Work to be completed: The answer must be an exact copy of the lines from the one containing "You are a GUI" through the last line of the records, with the pictures left out.

Extracted information:
######
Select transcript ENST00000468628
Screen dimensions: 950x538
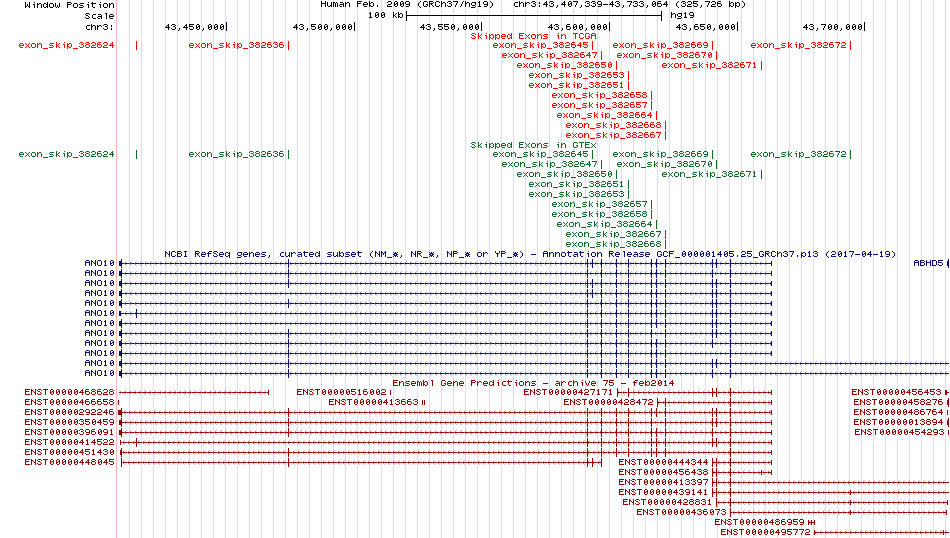point(69,393)
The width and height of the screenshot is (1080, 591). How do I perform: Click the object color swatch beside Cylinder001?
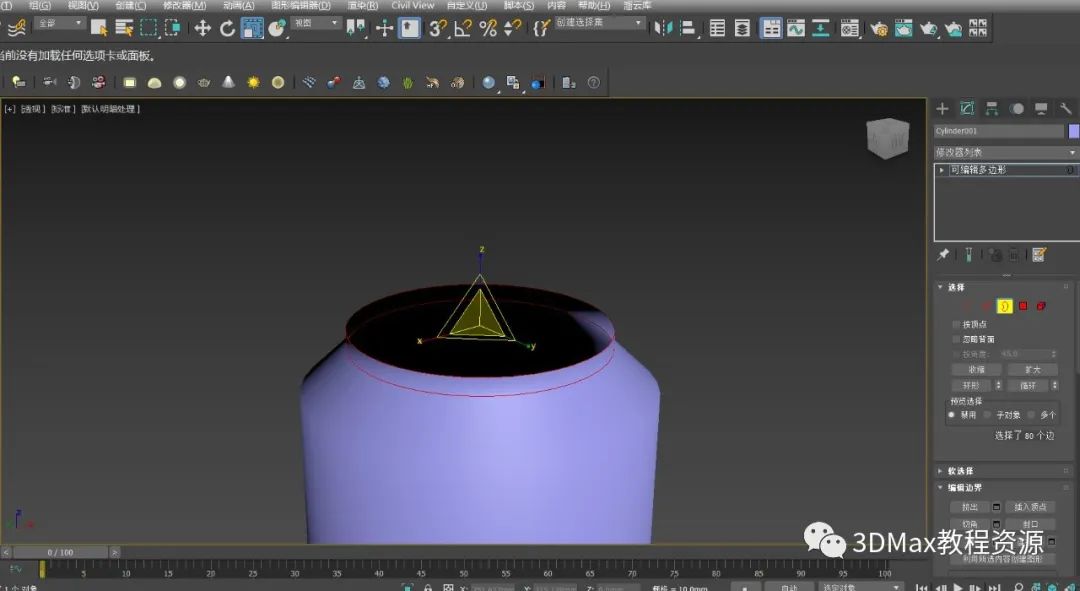click(1073, 131)
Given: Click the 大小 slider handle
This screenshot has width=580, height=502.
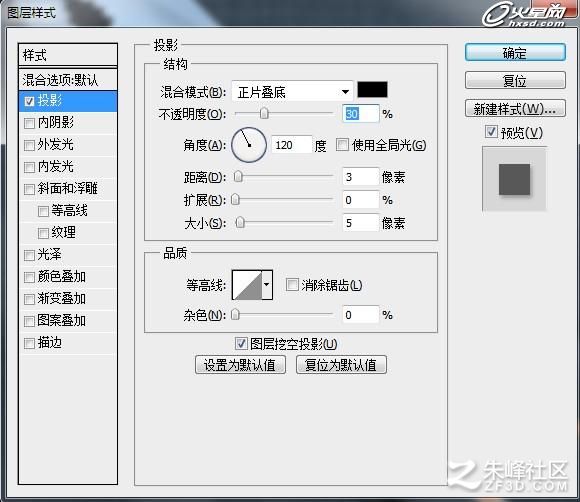Looking at the screenshot, I should click(x=240, y=223).
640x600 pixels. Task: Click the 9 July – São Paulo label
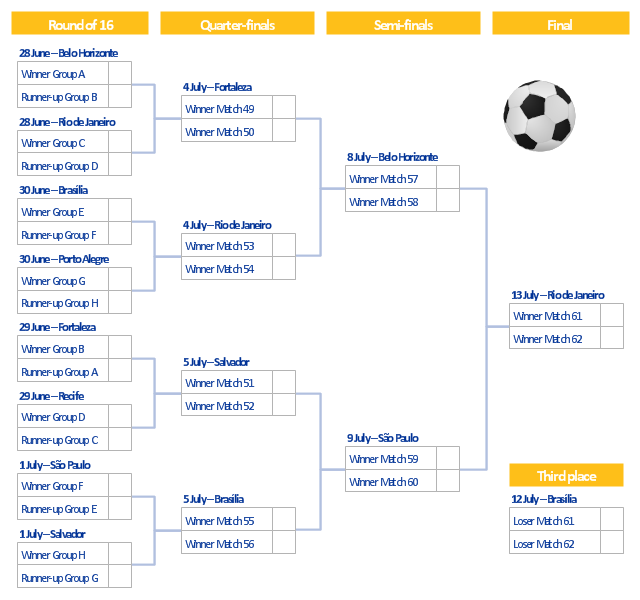coord(382,438)
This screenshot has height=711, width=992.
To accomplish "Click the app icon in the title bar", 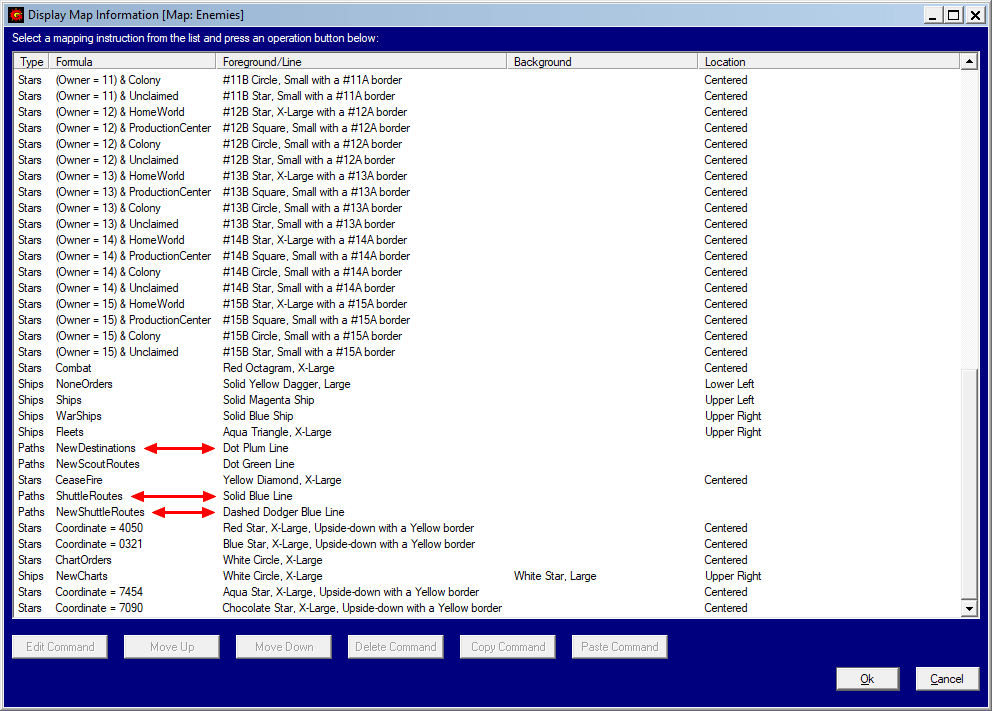I will tap(15, 15).
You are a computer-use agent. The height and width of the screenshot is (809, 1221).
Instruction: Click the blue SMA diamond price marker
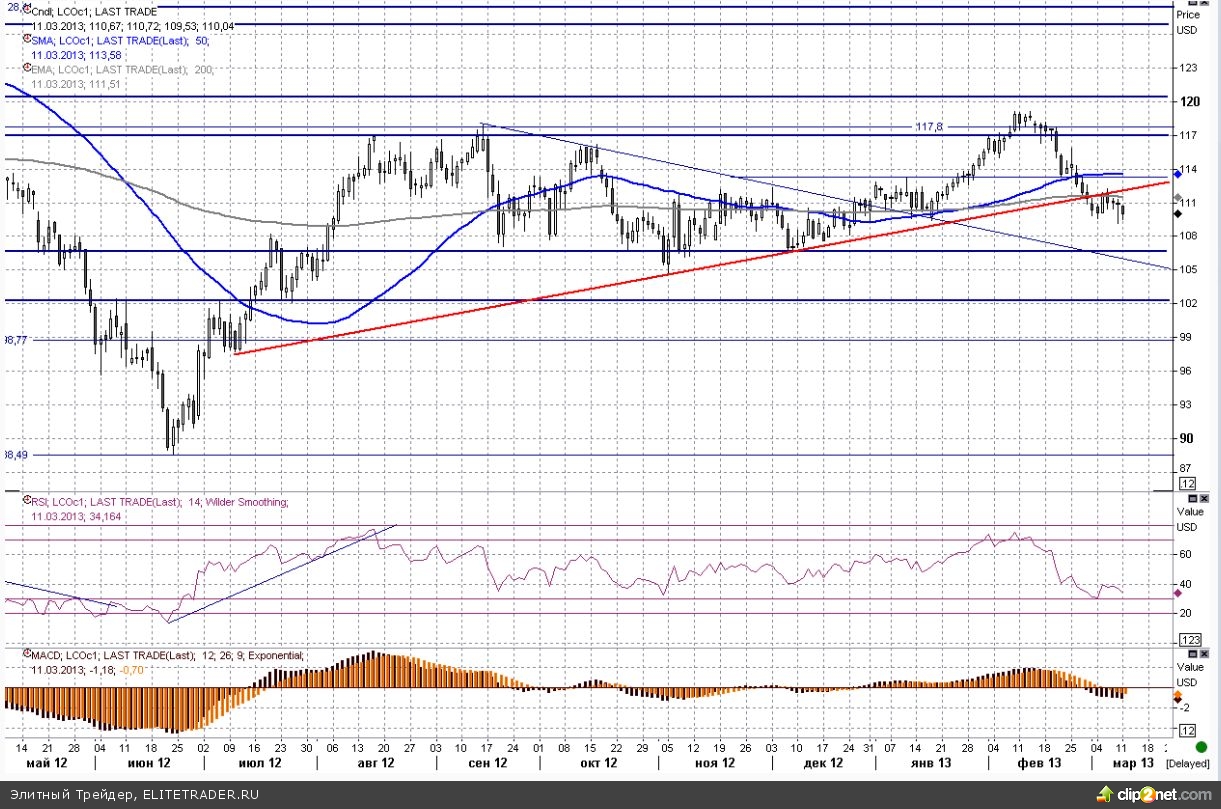pos(1177,174)
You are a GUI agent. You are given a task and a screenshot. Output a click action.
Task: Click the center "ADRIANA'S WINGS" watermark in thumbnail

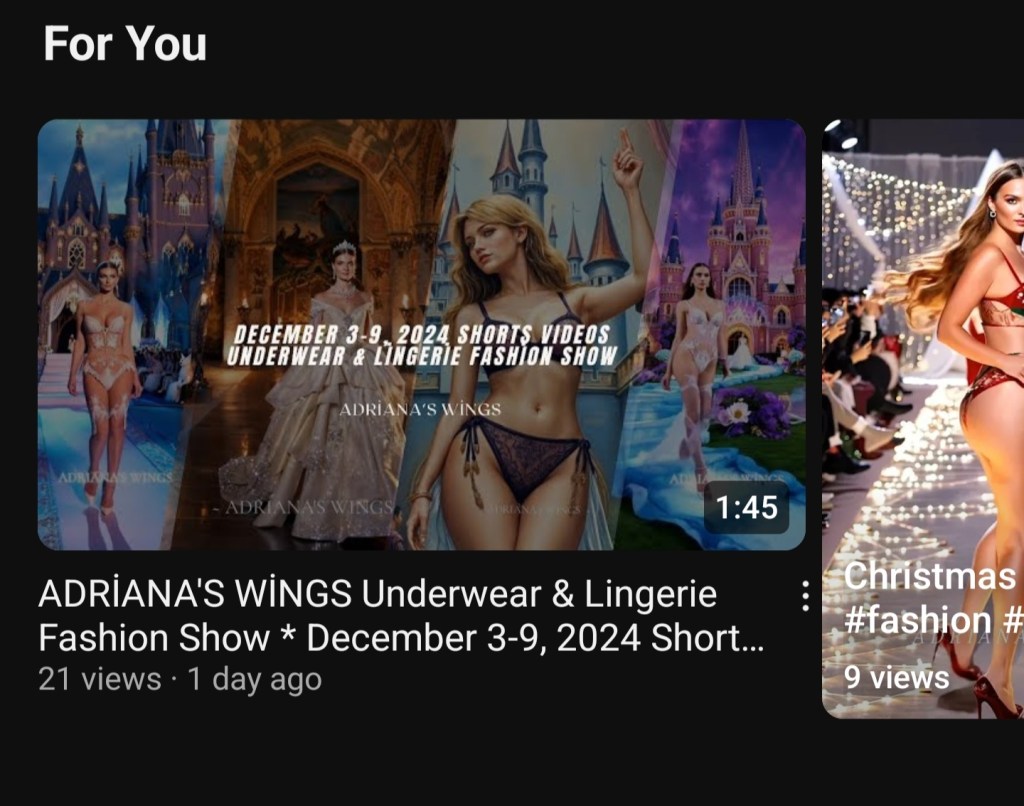tap(420, 410)
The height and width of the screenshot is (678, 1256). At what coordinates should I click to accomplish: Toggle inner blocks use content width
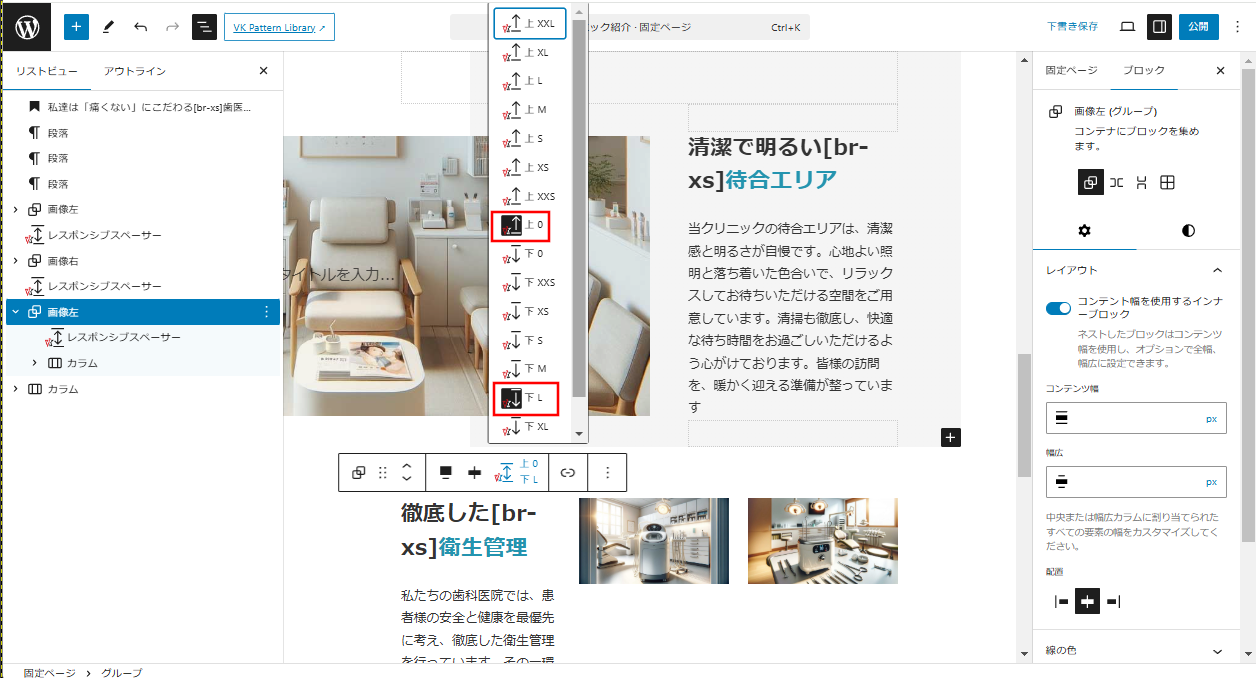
######
Answer to this exercise:
You are a GUI agent. You are given a task and a screenshot. Output a click action.
Task: Click the center "ADRIANA'S WINGS" watermark in thumbnail

tap(420, 410)
The height and width of the screenshot is (678, 1256). At what coordinates should I click to accomplish: Toggle inner blocks use content width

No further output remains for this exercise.